Shares of medical-device maker Medtronic mdt dropped 11% to $50 Monday after it halted sales of a best-selling component used in heart devices because of safety concerns.
The Sprint Fidelis leads — wires implanted in patients' hearts and connected to defibrillators that shock abnormal heartbeats back to normal — have suffered a higher-than-expected rate of fractures, which can cause unwanted heart shocks or none if needed.
Medtronic, the leading maker of implantable cardioverter defibrillators, or ICDs, asked doctors to stop implanting the Fidelis leads and return unused ones to Medtronic. It didn't call the action a "recall," but the Food and Drug Administration did.

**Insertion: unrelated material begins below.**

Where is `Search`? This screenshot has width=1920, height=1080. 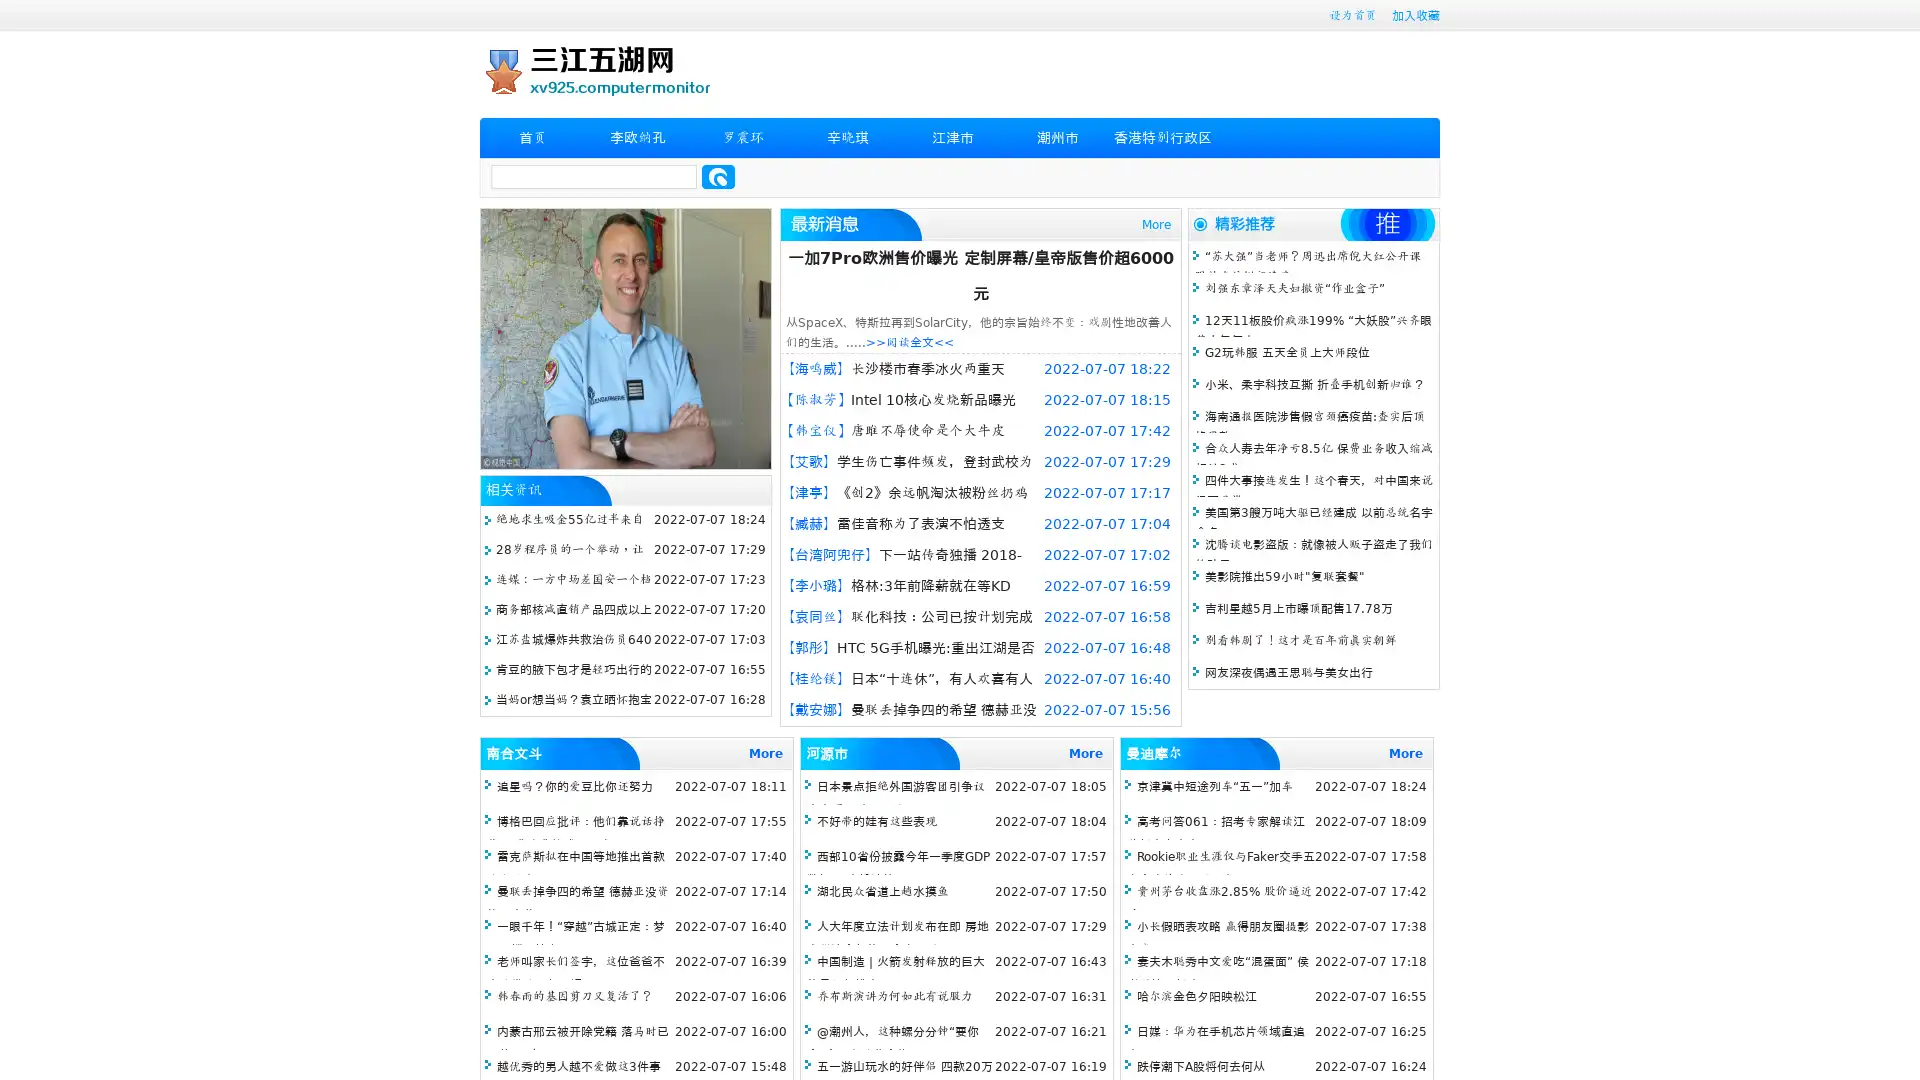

Most Fidelis users, estimated at 235,000, won't need their leads replaced but should have their defibrillators reprogrammed so that they alert doctors to potential fractures, say Medtronic and the FDA. At estimated failure rates, about 4,000 to 5,000 patients may need replacements. Pacemaker patients are not affected.
The withdrawal of the Fidelis leads is the second major blow to the ICD industry since 2005 when Medtronic's major rival, Guidant, now owned by Boston Scientific, had a string of safety-related issues.
ICD sales have yet to fully recover. The Fidelis issue is "a hit to industry efforts to repair the U.S. ICD market," and may scare off future ICD users, said Morgan Stanley analyst Glenn Reicin in a note to investors.
He also says the "recall" will challenge Medtronic's claim to superior quality control, and may raise questions as to whether Medtronic acted fast enough.
The Fidelis leads were withdrawn after data showed a 2.3% failure rate after 30 months vs. a 0.9% failure rate for Medtronic's older lead, the Quattro. Medtronic said it expected the failure rate to become "statistically significant over time," which triggered the withdrawal.
Medtronic said Fidelis lead fractures may have contributed to five patients' deaths.
The company first alerted doctors in March that the Fidelis leads may be experiencing a higher fracture rate than expected. Medtronic said its investigation suggested that some doctors were struggling with implantation and were "contributing significantly to these fractures," the letter says. At the time, Medtronic had 24-month data that showed 98.9% of the Fidelis leads still viable — a rate consistent with other leads. That dropped with six more months of data, Medtronic spokesman Rob Clark says.
James Coman, an associate professor of medicine at the University of Oklahoma College of Medicine, says he stopped using Fidelis leads 10 months ago after a routine check on a patient revealed a fractured lead, which he says is highly unusual. Medtronic's March statement didn't convince him otherwise. Coman says he'll check Fidelis patients every month instead of every quarter via an in-home monitoring system.
Medtronic and doctors are not recommending patients have the leads automatically replaced because of the substantial risk associated with the surgery. Replacing a lead is riskier than replacing the defibrillator, in part because scar tissue forms around the wires in the heart.
Medtronic, with annual sales of about $12.3 billion, expects a loss of $150 million to $250 million in revenue in its second fiscal quarter. Fidelis leads accounted for 60% of Medtronic's U.S. sales of leads.